> EXERCISE DIRECTIONS
Verbatim transcription of the listing is needed.

> DATASET ENTRIES

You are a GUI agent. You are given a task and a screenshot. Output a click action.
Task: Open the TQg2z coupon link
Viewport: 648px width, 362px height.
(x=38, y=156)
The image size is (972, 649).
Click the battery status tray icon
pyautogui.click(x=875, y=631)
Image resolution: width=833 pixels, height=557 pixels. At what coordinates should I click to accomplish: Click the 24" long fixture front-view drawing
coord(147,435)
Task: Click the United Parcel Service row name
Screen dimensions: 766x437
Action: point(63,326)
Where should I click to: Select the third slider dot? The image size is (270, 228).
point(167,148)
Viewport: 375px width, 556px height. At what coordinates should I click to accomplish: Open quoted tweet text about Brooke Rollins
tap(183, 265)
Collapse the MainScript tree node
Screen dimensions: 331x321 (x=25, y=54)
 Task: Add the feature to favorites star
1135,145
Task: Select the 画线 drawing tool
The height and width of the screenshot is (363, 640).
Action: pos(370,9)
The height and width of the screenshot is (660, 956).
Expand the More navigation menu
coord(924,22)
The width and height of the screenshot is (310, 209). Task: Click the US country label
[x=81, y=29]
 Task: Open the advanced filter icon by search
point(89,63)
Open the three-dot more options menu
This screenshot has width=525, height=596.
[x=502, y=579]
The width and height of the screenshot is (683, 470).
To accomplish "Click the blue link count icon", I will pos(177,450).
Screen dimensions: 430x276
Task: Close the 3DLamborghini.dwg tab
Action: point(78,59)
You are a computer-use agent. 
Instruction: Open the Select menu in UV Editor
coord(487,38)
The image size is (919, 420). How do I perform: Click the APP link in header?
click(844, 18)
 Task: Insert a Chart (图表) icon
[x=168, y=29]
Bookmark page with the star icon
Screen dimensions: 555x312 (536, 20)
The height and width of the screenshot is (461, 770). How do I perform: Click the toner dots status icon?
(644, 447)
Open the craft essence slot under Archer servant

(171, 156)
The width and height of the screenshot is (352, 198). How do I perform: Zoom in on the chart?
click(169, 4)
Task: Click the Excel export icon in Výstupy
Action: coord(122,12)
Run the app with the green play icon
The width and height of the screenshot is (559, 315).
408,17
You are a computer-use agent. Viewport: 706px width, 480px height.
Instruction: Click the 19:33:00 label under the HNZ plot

> EXERCISE OUTPUT
You are a GUI agent. You are given a task and a screenshot. Output a click action.
Task: Open the TQg2z coupon link
Viewport: 648px width, 362px height.
(x=38, y=156)
The image size is (972, 649).
Click the battery status tray icon
pyautogui.click(x=875, y=631)
Image resolution: width=833 pixels, height=557 pixels. At what coordinates should I click to accomplish: Click the 24" long fixture front-view drawing
coord(147,435)
Task: Click the United Parcel Service row name
Screen dimensions: 766x437
Action: point(63,326)
Where should I click to: Select the third slider dot? The image size is (270, 228).
point(167,148)
Viewport: 375px width, 556px height. At what coordinates should I click to accomplish: Open quoted tweet text about Brooke Rollins
tap(183, 265)
Collapse the MainScript tree node
Screen dimensions: 331x321 (x=25, y=54)
 Task: Add the feature to favorites star
1135,145
Task: Select the 画线 drawing tool
The height and width of the screenshot is (363, 640).
Action: pos(370,9)
The height and width of the screenshot is (660, 956).
Expand the More navigation menu
coord(924,22)
The width and height of the screenshot is (310, 209). Task: Click the US country label
[x=81, y=29]
 Task: Open the advanced filter icon by search
point(89,63)
Open the three-dot more options menu
This screenshot has width=525, height=596.
[x=502, y=579]
The width and height of the screenshot is (683, 470).
To accomplish "Click the blue link count icon", I will pos(177,450).
Screen dimensions: 430x276
Task: Close the 3DLamborghini.dwg tab
Action: point(78,59)
You are a computer-use agent. 
Instruction: Open the Select menu in UV Editor
coord(487,38)
The image size is (919, 420). How do I perform: Click the APP link in header?
click(844, 18)
 Task: Insert a Chart (图表) icon
[x=168, y=29]
Bookmark page with the star icon
Screen dimensions: 555x312 (536, 20)
The height and width of the screenshot is (461, 770). How do I perform: Click the toner dots status icon?
(644, 447)
Open the craft essence slot under Archer servant

(171, 156)
The width and height of the screenshot is (352, 198). How do I perform: Zoom in on the chart?
click(169, 4)
Task: Click the Excel export icon in Výstupy
Action: coord(122,12)
Run the app with the green play icon
The width and height of the screenshot is (559, 315).
408,17
You are a computer-use agent. Viewport: 706px width, 480px height.
Instruction: Click the 19:33:00 label under the HNZ plot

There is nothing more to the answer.